When we got the tractor, we did not check the fuel level before leaving for collecting. That would come back to bite us.

We set out in the snow squalls to collect. We lost track of how many buckets were over flowing.  Ice was already forming in the buckets too so we hoped to get everything collected. No point letting it freeze in the buckets. If we get it picked up we can boil it down. By 4:30 we have 200 gallons and head back to transfer to the storage tanks. The temperature continued drop. After emptying the collecting tank we head back out to continue collecting. The snow squalls stopped, the skies cleared and we saw sunset. We had about 170 gallons of sap in the collecting tank, but had to head back because our storage tanks only hold 350 gallons. We were not done collecting. There is easily 100 gallons still in the woods.  (Let’s hope the buckets don’t burst from the freezing sap. A full bucket that freezes expands and can break the seams on a bucket.)  We were heading back the building to empty the collecting tank when the tractor stopped. Out of gas. Walk back to get gas. Full up. Start the tractor. Nope. Engine does not turn over. Dead battery. Back to the house to get jumper cables and a vehicle to jump us.
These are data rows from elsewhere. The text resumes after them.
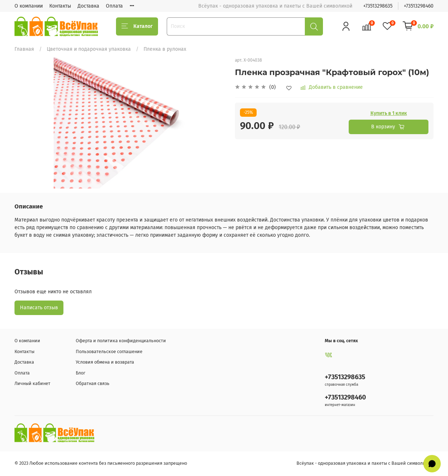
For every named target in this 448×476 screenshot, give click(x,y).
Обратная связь (92, 383)
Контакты (60, 6)
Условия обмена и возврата (105, 362)
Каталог (137, 26)
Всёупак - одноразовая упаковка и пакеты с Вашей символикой (365, 463)
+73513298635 (378, 6)
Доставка (88, 6)
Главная (24, 49)
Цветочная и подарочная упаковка (89, 49)
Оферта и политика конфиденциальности (121, 340)
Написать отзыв (39, 307)
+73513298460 (419, 6)
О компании (29, 6)
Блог (80, 373)
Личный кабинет (32, 383)
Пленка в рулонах (165, 49)
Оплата (114, 6)
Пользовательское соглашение (109, 351)
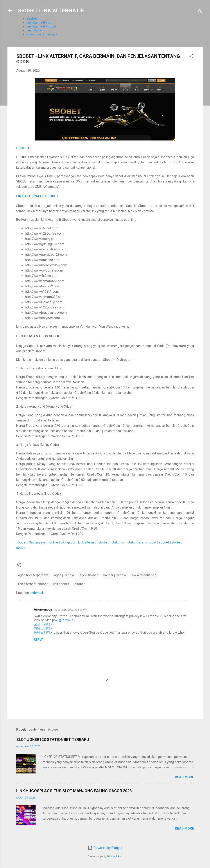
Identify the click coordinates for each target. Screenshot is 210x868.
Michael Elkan (114, 857)
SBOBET (23, 148)
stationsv (118, 542)
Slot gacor (68, 542)
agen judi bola (64, 575)
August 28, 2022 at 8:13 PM (71, 610)
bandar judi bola (114, 575)
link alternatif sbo (39, 22)
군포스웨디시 (43, 624)
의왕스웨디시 (43, 628)
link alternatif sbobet (41, 26)
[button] (191, 57)
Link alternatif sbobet (93, 542)
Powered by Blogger (105, 848)
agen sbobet (89, 575)
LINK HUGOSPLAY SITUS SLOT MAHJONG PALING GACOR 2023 (74, 791)
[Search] (200, 12)
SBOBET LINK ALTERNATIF (51, 10)
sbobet (32, 19)
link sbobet (35, 30)
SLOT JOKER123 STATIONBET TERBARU (53, 739)
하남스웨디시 (43, 632)
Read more (184, 777)
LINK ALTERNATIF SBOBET (37, 196)
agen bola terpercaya (42, 34)
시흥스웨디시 (65, 620)
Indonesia (37, 593)
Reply (38, 640)
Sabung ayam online (43, 542)
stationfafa (135, 542)
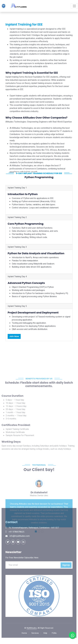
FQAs (54, 633)
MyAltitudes (31, 628)
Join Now (14, 336)
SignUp (66, 565)
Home (24, 633)
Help (45, 633)
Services (35, 633)
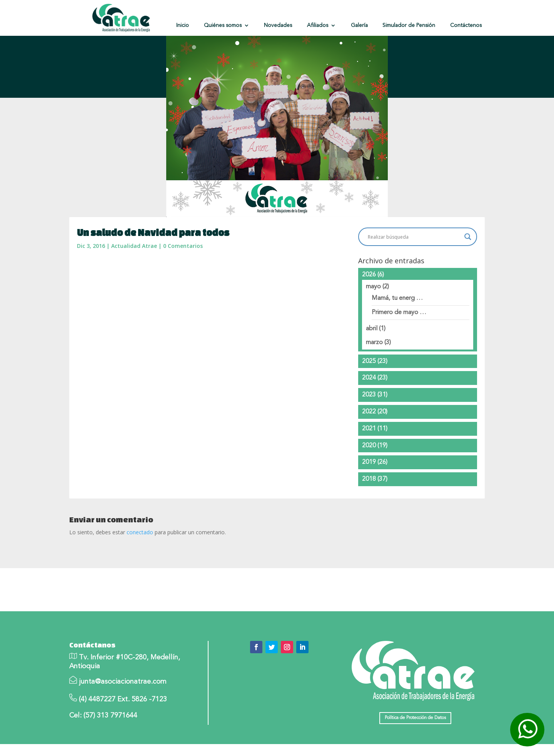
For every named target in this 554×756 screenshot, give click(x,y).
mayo (377, 298)
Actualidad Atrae (134, 258)
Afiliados (317, 25)
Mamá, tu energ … (397, 310)
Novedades (278, 25)
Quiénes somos (223, 25)
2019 (375, 474)
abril (375, 341)
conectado (140, 544)
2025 (375, 373)
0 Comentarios (183, 258)
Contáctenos (466, 25)
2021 (375, 440)
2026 (373, 286)
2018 (375, 491)
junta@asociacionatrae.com (123, 694)
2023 (375, 407)
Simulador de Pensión (409, 25)
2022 (375, 424)
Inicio (182, 25)
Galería (359, 25)
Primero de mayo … (399, 324)
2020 (375, 457)
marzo (378, 354)
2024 (375, 390)
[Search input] (414, 249)
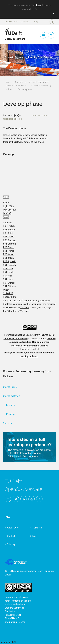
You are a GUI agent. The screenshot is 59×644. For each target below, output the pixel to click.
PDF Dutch (8, 233)
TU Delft (39, 499)
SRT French (9, 251)
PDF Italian (8, 254)
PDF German (9, 240)
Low (8, 213)
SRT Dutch (8, 236)
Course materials (40, 86)
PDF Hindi (8, 276)
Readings (11, 414)
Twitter (16, 499)
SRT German (9, 244)
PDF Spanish (9, 262)
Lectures (9, 89)
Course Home (10, 387)
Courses (19, 82)
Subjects (7, 423)
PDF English (9, 226)
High (8, 206)
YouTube (25, 308)
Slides (8, 294)
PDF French (9, 247)
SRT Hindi (8, 279)
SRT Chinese (9, 286)
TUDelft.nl (37, 528)
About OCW (11, 22)
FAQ (36, 22)
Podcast (9, 297)
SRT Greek (8, 272)
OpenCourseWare (15, 38)
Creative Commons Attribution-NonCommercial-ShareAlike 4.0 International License (32, 342)
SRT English (9, 230)
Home (8, 82)
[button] (53, 14)
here (39, 5)
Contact (26, 22)
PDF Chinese (9, 283)
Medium (10, 210)
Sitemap (11, 544)
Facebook (8, 499)
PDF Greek (8, 268)
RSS (23, 499)
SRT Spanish (9, 265)
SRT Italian (8, 258)
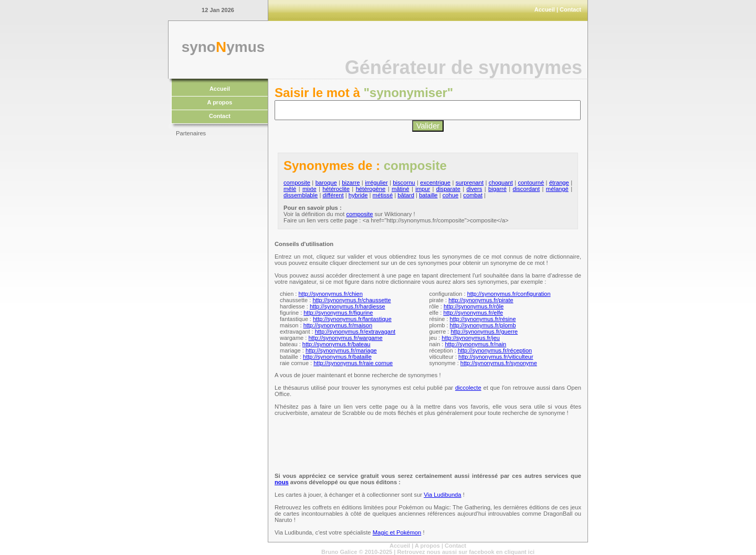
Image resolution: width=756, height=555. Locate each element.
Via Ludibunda (442, 495)
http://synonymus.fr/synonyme (499, 363)
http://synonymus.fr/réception (495, 350)
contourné (531, 183)
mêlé (290, 189)
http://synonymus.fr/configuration (509, 294)
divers (475, 189)
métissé (383, 195)
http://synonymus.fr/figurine (338, 313)
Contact (570, 9)
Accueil (544, 9)
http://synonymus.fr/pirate (481, 300)
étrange (559, 183)
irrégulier (376, 183)
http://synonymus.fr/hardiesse (348, 306)
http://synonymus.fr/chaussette (351, 300)
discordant (527, 189)
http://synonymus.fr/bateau (337, 344)
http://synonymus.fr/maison (338, 325)
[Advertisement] (218, 299)
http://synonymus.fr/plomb (483, 325)
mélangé (557, 189)
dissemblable (300, 195)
We get the tractor started. But now its getting dark and much colder. We start the pump to empty the collecting tank into the storage tanks. Nothing comes through. Ice in the lines. With a torch we heat the pipe and are able to get it going, but it runs slowly. Several times it stopped and we used the torch on the pipe again. But we are fighting a losing battle. Once ice starts forming in the pipes the race against the ice is on. Its only a matter of time until we can’t get any more sap pumped through. By 8:30 pm we have to give up. Our pipes are iced up. About 60 gallons remains in the collecting tank. Its OK there, but we have to get it out before we can finish collecting tomorrow.

The chain of events: if we had not run out of gas, we would have made it to the building to empty the collecting tank. A dead battery would not have mattered once we were at the building. It would have been several degrees warmer and our pipes would not have iced up. We would have been done by about 6:00 pm.

Today’s count.
350 gallons of sap collected
100 gallons of sap still in the woods.